Trata-se de uma “corrente”, dessas que a gente deve copiar várias vezes e mandar a várias pessoas diferentes. Mas não se trata aqui de receber ou mandar nenhum dinheiro, nem de fugir à maldição de desastres. Não se apela para a nossa vã cobiça nem para a nossa vil superstição. O que devo mandar, anonimamente, a seis pessoas, é um poema de Pablo Neruda. Se fosse um poema político, seria propaganda. Mas é apenas o vigésimo daqueles Veinte poemas de amor e una canción desesperada. Releio com emoção esses versos: “Puedo escribir los versos más tristes esta noche”. É um poema de amor e de saudade; nada mais. Ele pensa na amada que já não o ama e diz: “De otro. Será de otro. Como antes de mis besos. Su voz, su cuerpo claro. Sus ojos infinitos”.

Há neste Rio de Janeiro, em meio a tanta tropelia vulgar e triste, uma pessoa que se emociona com um poema e conspira pela poesia. E manda este apelo anônimo e por isso nobre, e por isso grave e puro. “Porque en noches como esta la tuve entre mis brazos, mi alma no se contenta con haberla perdido”.
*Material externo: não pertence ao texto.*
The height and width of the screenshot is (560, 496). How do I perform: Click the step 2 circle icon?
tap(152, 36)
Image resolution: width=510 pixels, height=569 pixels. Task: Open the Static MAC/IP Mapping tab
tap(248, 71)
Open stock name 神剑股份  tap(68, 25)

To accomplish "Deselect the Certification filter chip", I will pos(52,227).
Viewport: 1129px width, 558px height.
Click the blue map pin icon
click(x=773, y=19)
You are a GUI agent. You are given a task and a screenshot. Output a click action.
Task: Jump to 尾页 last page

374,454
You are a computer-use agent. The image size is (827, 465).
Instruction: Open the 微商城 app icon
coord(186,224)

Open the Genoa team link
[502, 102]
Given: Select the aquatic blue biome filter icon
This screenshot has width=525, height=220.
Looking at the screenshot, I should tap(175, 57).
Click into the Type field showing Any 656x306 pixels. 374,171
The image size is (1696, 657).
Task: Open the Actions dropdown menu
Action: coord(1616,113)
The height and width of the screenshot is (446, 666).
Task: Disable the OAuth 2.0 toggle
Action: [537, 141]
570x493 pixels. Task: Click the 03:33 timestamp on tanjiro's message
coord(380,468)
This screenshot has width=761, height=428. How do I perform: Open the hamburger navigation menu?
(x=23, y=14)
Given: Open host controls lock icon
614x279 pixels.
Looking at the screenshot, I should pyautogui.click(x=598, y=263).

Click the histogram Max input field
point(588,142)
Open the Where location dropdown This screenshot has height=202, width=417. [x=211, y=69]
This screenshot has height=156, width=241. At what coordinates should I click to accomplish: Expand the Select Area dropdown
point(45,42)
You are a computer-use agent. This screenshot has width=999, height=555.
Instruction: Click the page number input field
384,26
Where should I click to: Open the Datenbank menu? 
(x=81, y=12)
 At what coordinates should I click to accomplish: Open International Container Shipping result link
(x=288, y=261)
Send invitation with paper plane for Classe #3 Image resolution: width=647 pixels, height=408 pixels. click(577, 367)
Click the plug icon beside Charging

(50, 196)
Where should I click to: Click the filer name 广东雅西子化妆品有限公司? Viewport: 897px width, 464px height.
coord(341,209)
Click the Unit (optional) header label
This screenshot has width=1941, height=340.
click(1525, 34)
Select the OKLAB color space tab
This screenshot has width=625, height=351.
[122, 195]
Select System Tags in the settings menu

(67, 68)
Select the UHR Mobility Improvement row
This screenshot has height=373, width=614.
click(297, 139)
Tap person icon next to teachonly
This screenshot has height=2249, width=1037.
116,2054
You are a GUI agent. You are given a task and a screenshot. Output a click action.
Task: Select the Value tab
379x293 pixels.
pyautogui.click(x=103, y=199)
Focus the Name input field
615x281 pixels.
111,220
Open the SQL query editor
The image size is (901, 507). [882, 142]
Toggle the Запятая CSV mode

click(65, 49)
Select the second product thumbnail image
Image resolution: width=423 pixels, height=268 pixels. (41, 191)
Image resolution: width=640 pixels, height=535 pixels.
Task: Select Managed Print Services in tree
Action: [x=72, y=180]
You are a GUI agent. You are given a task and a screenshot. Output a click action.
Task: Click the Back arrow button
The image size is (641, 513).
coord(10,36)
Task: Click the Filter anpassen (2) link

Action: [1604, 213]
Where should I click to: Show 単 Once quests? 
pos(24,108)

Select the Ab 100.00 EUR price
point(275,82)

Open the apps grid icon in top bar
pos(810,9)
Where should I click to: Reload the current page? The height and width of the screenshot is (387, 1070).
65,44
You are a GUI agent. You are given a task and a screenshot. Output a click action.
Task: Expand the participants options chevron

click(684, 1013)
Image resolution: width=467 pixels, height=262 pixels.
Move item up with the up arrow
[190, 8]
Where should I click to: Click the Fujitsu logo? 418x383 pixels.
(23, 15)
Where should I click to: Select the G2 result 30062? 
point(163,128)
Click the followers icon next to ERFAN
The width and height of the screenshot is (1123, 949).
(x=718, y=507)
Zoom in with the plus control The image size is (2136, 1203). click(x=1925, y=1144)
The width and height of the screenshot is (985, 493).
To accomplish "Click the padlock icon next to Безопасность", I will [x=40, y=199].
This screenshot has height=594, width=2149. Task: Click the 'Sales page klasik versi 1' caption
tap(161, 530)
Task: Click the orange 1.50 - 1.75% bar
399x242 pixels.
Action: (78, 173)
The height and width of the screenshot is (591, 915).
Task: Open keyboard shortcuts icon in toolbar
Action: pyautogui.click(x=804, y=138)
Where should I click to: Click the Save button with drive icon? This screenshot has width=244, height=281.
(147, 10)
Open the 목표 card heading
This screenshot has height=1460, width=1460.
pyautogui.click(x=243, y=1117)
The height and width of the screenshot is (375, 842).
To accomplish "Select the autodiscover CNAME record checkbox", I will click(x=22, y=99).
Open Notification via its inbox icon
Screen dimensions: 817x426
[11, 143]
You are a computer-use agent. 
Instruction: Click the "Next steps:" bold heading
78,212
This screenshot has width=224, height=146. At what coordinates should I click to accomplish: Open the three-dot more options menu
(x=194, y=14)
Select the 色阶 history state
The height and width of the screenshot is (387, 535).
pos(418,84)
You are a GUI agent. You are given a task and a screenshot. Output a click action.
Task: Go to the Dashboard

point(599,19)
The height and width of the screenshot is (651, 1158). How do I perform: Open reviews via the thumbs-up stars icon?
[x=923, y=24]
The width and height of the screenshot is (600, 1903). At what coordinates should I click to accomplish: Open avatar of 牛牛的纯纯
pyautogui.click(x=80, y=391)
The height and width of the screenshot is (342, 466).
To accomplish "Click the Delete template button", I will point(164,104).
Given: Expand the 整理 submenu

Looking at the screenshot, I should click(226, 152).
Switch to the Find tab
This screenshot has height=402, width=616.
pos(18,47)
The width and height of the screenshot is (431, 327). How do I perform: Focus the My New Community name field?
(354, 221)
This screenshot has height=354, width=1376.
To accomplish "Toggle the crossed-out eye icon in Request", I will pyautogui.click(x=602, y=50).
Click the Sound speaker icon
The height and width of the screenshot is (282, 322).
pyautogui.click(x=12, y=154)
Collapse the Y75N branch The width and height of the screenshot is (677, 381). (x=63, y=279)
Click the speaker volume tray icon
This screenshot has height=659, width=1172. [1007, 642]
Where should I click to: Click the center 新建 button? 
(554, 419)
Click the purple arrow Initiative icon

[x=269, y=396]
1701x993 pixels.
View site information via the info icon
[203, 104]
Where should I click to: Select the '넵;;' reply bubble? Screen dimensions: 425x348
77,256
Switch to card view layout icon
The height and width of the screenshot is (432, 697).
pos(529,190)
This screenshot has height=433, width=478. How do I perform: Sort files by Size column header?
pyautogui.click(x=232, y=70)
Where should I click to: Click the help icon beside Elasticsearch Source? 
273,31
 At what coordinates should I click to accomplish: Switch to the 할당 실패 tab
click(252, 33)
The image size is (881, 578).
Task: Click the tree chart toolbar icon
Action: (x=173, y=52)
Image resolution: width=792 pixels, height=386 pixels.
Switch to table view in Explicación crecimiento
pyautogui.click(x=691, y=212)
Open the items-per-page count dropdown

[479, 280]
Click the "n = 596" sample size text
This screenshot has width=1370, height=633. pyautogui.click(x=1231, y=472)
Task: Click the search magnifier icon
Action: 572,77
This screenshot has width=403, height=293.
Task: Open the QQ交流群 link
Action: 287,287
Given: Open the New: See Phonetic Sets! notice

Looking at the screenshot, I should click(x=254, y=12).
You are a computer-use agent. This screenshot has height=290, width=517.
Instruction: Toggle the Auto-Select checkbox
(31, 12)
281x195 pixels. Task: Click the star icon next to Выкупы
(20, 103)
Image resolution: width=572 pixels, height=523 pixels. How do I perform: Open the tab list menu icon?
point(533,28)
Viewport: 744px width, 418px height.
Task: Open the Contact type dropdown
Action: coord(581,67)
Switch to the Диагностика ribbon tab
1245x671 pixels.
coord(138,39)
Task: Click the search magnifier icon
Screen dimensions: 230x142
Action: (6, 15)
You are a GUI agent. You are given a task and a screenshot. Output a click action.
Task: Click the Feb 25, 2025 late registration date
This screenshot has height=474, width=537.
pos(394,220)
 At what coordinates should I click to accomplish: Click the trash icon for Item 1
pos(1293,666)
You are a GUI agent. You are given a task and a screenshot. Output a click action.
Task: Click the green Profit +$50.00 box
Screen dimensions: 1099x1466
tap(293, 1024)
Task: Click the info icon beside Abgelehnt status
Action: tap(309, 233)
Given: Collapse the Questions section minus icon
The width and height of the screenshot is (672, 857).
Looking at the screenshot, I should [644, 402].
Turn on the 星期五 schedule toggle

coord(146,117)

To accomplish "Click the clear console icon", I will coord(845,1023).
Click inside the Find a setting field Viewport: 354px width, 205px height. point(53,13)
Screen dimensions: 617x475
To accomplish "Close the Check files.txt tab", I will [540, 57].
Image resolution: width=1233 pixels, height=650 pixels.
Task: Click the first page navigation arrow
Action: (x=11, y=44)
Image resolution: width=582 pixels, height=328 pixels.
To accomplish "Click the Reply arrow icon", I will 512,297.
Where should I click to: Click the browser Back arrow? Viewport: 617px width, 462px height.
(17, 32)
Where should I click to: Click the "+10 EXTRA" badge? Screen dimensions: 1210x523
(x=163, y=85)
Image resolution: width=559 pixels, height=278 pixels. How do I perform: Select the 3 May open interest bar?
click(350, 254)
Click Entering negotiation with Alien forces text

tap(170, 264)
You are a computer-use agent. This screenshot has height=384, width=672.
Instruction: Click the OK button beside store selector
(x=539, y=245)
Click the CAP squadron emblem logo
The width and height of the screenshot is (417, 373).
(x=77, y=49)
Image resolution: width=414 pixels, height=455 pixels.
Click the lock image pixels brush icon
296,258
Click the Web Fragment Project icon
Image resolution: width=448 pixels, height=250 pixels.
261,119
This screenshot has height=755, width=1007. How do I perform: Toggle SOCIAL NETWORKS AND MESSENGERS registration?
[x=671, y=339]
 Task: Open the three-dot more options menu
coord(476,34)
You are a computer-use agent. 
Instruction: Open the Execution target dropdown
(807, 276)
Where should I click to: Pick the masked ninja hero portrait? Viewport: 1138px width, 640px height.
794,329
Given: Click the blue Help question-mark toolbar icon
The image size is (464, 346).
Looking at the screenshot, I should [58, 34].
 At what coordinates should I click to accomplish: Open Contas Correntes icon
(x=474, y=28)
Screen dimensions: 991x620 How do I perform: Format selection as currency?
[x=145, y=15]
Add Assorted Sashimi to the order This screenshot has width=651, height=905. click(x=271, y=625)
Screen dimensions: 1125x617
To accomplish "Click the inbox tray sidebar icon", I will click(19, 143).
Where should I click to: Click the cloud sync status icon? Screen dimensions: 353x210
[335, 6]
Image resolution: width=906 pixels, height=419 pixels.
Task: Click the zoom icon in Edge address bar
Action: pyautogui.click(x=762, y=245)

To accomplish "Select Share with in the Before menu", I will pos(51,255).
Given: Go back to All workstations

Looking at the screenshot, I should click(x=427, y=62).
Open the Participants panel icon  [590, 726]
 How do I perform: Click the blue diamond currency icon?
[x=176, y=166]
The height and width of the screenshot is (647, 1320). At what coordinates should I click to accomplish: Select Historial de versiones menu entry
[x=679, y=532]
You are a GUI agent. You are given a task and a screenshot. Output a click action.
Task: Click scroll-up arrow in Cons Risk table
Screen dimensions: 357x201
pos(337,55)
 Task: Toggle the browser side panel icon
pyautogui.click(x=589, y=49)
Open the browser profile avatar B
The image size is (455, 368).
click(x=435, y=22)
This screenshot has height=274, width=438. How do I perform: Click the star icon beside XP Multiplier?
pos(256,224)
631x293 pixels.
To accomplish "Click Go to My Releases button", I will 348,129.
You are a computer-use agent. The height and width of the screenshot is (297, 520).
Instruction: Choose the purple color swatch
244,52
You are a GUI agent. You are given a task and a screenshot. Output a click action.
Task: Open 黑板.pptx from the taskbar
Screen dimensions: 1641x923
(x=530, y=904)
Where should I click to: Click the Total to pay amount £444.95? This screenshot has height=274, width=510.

Há mais de 25 anos atrás um moço, no Chile, sofria a dor do desprezo, tão banal e tão ruim, e fazia versos quase vulgares, ainda que belos. Subitamente alguém acha que é urgente que todos saibam esses versos; e pede a seis pessoas que metam carbono em sua máquina e mandem a mais 36, que os mandarão a mais 216, que os mandarão a mais 1296, que os mandarão a mais 7806... dezenas, centenas de milhares, milhões de pessoas a ler: “Como no haber amado sus grandes ojos fijos...” ou “Pensar que no la tengo, sentir que la he perdido”.

Não sei, mas não sinto ânimo de continuar a corrente. Alguma coisa me parece subitamente de uma tristeza monstruosa na progressão geométrica desse lamento noturno. “Mi corazón la busca, y ella no está comigo...”. Relembro a voz do poeta e ouço a mesma voz grave murmurando isso em milhares de bocas — e essa multiplicação mórbida e bela me faz mal.